Так как Монарх был столь же нетерпелив, сколько и деятелен, то врачи его, господа Блументросты (messieurs Bloumentrost), при первых припадках, прописывали ему лишь слабые, временно облегчающия средства. Очень возможно, что невежество, в котором нельзя не заподозрить этих врачей, было главной причиной той легкости, с какой Царь сам относился к своей болезни, воображая, будто всегда несколько облегчавшие его минеральные воды могут вполне уничтожить внутренний яд. Между тем, опыт доказал, что они, напротив, приносили вред, особенно потому, что Царь последовательно принимал Олонецкие и Пирмонтские воды зимою, в самые сильные морозы. Вследствие всего этого Монарх всё похварывал с самого возвращения своего из Ладоги; делами он занимался мало, хотя и выходил и выезжал по обыкновению. В ночь с 20-го на 21-е Генваря с ним сделался жестокий припадок задержания мочи (il fut attaque d’une retention d’urine tres-violente). Ему дали обычные употребляемые в таких случаях лекарства и через несколько дней объявили, что всякая опасность прошла. Однако ж призвали на совет нескольких врачей и между прочим некоего весьма сведущего Итальянца, по имени Азарити (nomme Azzariti). Когда ему объяснили причину болезни Царя, он признал её излечимой, если последуют предлагаемому им способу лечения. А именно: извлекут из мочеваго пузыря застоявшуюся и гниющую в нём урину (de degager la vessie de urine), чем предупредится воспаление, а за тем, посредством лекарства, пользу которого врач этот многократно изведал на опыте, примутся за излечение язвочек, покрывающих, по общему мнению врачей, шейку мочевого пузыря. Блументросты отвергли сначала совет, поданный не ими, и продолжали своё пальятивное лечение, так что до утра Субботы, 3-го числа того месяца, положение Царя нисколько не улучшилось. К вечеру этого дня ему стало хуже, а ночью с ним сделались такие судороги, что все думали, он не перенесёт их. За судорогами последовал сильный понос, а в Воскресенье утром заметили, что урина издаёт сильный гнилостный запах.
Итальянский врач обратил на это внимание прочих врачей и снова стал настаивать на необходимости извлечь урину из мочевого пузыря.
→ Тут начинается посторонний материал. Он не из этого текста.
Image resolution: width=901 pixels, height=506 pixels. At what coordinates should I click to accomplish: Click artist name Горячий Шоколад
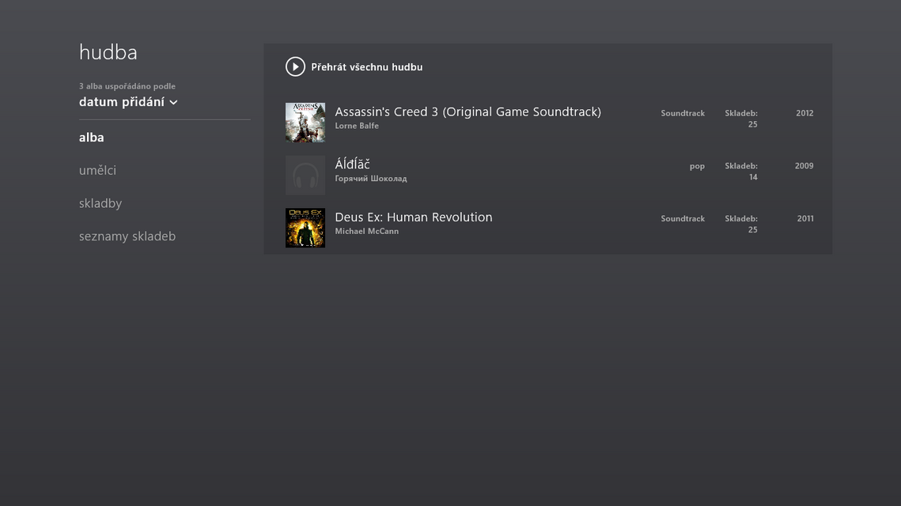(370, 179)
Тем не менее, это отложили до следующего дня, и только в десять часов утра хирург Англичанин, по имени Горн (Horn), удачно сделал эту операцию. Извлечено было до четырех фунтов урины (de quatre livres), но уже страшно вонючей и с примесью частиц сгнившего мяса и оболочки пузыря. Однако Царь всё же почувствовал облегчение. Он проспал несколько часов, и по городу разнесся слух, что всякая опасность миновала. Ночь с Понедельника на Вторник прошла довольно спокойно, но часов в десять утра, когда Царь попросил поесть и проглотил несколько ложечек поданной ему овсянки, с ним тут же сделался сильный пароксизм лихорадки. Тогда-то все поняли, что у него начался Антонов огонь и что, следовательно, нет более никакой надежды. Ни один из врачей не осмеливался сообщить это известие Царице. Но когда Толстой спросил Азарити, тот сказал ему, что если для блага государства нужно принять какие-нибудь меры, то пора приступить к ним, ибо Царю недолго уже остаётся жить. Действительно, в ночь со Вторника на Среду с ним опять сделались судороги, после чего наступил бред, во время которого он всё говорил, что принёс свою кровь в жертву. В бреду он, несмотря на усилия окружавших его, вскочил с постели и приказывал отворить окно, чтоб впустить свежего воздуха, но тот час же упал в обморок, и его снова уложили в постель. С этой минуты и до самой кончины своей он, можно сказать, не выходил более из состояния агонии. Говорить он почти не мог, не мог сделать и никаких распоряжений. О завещании ему и не напоминали, отчасти, может быть, из боязни обескуражить его этим, как предвещанием близкой кончины, а может быть и потому, что Царица и её друзья, зная и без того желания умирающего Монарха, опасались, как бы слабость духа, подавленного бременем страшных страданий, не побудила его изменить как-нибудь свои прежние намерения…»
…Его тело было выставлено на бархатной, расшитой золотом, постели в дворцовой зале, обитой теми самыми коврами, которые он получил в подарок от Людовика XV во время своего пребывания в Париже.